Reflecting on my own role in these students’ development forced me to ask myself a critical question: Am I perpetuating a “road-map” mentality, or am I fostering their growth as self-directed learners and leaders?
To gain some perspective on this question, I looked to one of Dr. Elmore’s Habitudes for the Journey: The Compass vs. the GPS. This Habitude emphasizes the need for students to develop a personal compass (strong sense of personal values, critical thinking, and self-directedness) when entering new or unknown territories. A GPS or Google Map is only helpful when the “roads are paved”- that is, when the landscape is clearly marked and there is a “right way” to go.
This gets tricky for educators. My colleagues and I have discussed at length the constant tension between providing direction and fostering discovery. Both approaches can lead to learning, but learning for what? The educational landscape itself is changing, so what is our compass on the journey?
As a leadership educator, my compass is a firm belief that the purpose of education is to prepare students to be leaders – not only in professional roles, but also through active engagement in civic life. It is a reality that many graduates may not start out in formal leadership roles or positions, but they all have the capacity to exercise leadership – to mobilize a group of people to make progress on the complex social, political, economic, and environmental issues facing our world.
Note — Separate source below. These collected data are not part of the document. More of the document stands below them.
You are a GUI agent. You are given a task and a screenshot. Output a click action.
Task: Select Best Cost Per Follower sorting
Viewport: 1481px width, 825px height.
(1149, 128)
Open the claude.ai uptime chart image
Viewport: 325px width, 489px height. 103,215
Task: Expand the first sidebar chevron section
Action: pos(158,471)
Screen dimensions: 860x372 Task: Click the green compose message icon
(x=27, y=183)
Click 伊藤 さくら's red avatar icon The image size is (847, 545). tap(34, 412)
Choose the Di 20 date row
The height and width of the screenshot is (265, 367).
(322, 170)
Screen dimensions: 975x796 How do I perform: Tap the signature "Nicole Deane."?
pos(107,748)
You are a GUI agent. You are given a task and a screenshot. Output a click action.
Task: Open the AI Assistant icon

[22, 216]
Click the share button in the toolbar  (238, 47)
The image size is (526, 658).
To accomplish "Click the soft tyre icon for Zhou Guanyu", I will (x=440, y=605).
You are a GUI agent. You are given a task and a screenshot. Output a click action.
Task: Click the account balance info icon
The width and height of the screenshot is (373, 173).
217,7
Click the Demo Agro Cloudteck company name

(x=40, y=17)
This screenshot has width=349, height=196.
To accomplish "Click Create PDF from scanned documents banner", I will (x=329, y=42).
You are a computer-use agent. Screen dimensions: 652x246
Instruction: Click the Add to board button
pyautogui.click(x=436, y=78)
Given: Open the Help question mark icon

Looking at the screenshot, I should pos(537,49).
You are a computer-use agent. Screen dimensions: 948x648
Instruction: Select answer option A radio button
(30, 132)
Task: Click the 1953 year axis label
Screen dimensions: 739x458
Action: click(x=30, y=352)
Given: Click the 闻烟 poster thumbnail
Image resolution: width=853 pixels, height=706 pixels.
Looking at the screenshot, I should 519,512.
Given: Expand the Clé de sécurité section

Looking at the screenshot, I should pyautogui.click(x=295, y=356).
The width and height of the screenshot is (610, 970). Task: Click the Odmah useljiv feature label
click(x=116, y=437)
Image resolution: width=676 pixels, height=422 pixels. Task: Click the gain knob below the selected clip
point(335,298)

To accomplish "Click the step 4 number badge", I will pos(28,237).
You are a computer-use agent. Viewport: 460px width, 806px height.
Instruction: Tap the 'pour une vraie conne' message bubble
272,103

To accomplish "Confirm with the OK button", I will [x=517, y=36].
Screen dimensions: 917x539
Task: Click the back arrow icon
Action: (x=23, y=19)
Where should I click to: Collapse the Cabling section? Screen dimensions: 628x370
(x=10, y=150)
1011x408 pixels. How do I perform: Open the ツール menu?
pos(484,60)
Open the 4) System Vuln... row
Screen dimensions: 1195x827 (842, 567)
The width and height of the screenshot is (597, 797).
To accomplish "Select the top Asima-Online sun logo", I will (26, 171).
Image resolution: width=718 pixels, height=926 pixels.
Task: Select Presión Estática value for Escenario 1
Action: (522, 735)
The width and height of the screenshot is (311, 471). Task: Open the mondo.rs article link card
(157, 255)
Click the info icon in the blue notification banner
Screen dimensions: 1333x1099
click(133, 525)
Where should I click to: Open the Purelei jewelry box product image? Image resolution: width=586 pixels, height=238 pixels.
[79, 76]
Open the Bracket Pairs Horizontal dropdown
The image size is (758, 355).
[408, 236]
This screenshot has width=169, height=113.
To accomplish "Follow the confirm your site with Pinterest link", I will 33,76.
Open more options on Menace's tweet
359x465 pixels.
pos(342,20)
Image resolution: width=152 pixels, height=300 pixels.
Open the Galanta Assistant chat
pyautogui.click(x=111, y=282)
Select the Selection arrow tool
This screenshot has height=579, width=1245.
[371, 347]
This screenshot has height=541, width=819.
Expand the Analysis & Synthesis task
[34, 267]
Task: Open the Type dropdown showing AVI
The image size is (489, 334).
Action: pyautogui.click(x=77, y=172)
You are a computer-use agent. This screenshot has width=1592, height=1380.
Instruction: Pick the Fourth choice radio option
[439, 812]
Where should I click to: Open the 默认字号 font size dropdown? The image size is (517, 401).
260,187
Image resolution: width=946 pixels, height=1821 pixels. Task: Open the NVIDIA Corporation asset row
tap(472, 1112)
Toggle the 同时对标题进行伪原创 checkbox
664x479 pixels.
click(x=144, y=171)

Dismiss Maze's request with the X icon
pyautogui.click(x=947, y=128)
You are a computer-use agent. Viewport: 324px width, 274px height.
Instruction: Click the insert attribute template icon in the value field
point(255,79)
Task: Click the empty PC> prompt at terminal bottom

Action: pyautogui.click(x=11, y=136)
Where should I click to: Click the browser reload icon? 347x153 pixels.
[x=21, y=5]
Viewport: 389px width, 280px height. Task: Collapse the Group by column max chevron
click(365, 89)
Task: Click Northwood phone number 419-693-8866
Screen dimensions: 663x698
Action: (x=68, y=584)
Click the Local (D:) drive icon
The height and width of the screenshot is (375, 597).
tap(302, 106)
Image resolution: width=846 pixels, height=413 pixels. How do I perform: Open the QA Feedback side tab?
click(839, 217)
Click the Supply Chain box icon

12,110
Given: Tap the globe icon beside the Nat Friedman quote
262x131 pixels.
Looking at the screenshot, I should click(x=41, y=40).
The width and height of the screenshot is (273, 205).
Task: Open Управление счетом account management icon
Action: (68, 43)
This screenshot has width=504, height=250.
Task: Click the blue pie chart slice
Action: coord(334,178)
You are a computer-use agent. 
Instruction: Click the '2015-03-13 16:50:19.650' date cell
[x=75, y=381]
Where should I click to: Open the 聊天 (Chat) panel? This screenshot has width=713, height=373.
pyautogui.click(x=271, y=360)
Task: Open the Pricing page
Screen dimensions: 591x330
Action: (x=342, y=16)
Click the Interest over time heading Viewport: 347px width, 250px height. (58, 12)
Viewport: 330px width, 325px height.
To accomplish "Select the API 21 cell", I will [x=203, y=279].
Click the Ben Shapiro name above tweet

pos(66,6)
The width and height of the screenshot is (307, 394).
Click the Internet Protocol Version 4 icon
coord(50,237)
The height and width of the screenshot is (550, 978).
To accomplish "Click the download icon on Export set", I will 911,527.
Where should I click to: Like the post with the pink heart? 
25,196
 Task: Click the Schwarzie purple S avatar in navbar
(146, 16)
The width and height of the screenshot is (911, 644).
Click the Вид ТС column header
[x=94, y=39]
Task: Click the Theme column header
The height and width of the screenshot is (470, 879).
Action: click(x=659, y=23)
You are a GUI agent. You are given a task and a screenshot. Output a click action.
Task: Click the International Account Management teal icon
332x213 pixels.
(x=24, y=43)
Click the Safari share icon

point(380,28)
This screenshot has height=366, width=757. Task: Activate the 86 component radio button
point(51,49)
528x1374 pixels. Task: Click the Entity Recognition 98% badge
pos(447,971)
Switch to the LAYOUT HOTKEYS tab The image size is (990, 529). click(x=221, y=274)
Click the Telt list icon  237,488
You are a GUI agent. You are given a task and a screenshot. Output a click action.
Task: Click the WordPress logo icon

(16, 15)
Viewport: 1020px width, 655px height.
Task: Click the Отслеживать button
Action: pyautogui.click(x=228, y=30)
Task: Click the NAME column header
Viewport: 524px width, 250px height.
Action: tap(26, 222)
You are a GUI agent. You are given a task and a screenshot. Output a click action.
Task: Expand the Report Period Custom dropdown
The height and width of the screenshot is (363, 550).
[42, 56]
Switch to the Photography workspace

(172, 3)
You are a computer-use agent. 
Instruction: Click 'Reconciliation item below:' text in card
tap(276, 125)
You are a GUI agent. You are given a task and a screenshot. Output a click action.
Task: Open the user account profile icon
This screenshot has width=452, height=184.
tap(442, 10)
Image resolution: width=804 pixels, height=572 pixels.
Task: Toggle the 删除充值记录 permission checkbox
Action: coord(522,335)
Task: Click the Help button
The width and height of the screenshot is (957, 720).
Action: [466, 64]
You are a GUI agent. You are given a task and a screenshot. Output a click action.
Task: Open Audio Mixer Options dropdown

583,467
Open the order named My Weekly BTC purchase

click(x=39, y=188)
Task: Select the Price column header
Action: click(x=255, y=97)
There are many ways to help students develop their personal compass through the college experience. Here are two ideas we use in my learning community:
1. Identifying personal values and strengths
There are a variety of assessments and inventories to help students identify and clarify values, talents, or abilities. Beyond simply understanding their own values and strengths, we challenge students to acknowledge and appreciate the diversity of values and strengths that exist in groups. Group projects include intentional discussions around competing values and strengths-based team development. Our observations are that students who have these conversations build stronger, self-directed teams. They are better able to delegate tasks and manage interpersonal conflict.
2. Engaging in service-learning
A service-learning approach helps students connect the concepts they are learning in class to real challenges facing the community. For example, our students partner with a local “breadbasket” as they seek to make progress locally on the social issue of hunger. Through the experience of working in teams and with multiple stakeholders, students gain a greater understanding of the complexity of exercising leadership. We design intentional reflection exercises to help students articulate and make meaning of their learning, and critically evaluate the impact of their service. We have found service-learning helps many students develop passion for a particular cause, or more generally, gain a sense of purpose around helping others.
When students can align their talents and passions with a sense of purpose, and they see how they are uniquely gifted to contribute to the common good, that forms a powerful compass for the kind of leadership that is needed in our companies, communities, cities, and countries.
I encourage you (and your team) to extend this conversation to your own context by reflecting on these questions:
- How are I/we helping students transform from GPS learners to compass-guided leaders?
- How do I/we balance the tension between providing clear direction and guidance (a “roadmap”) with fostering self-discovery?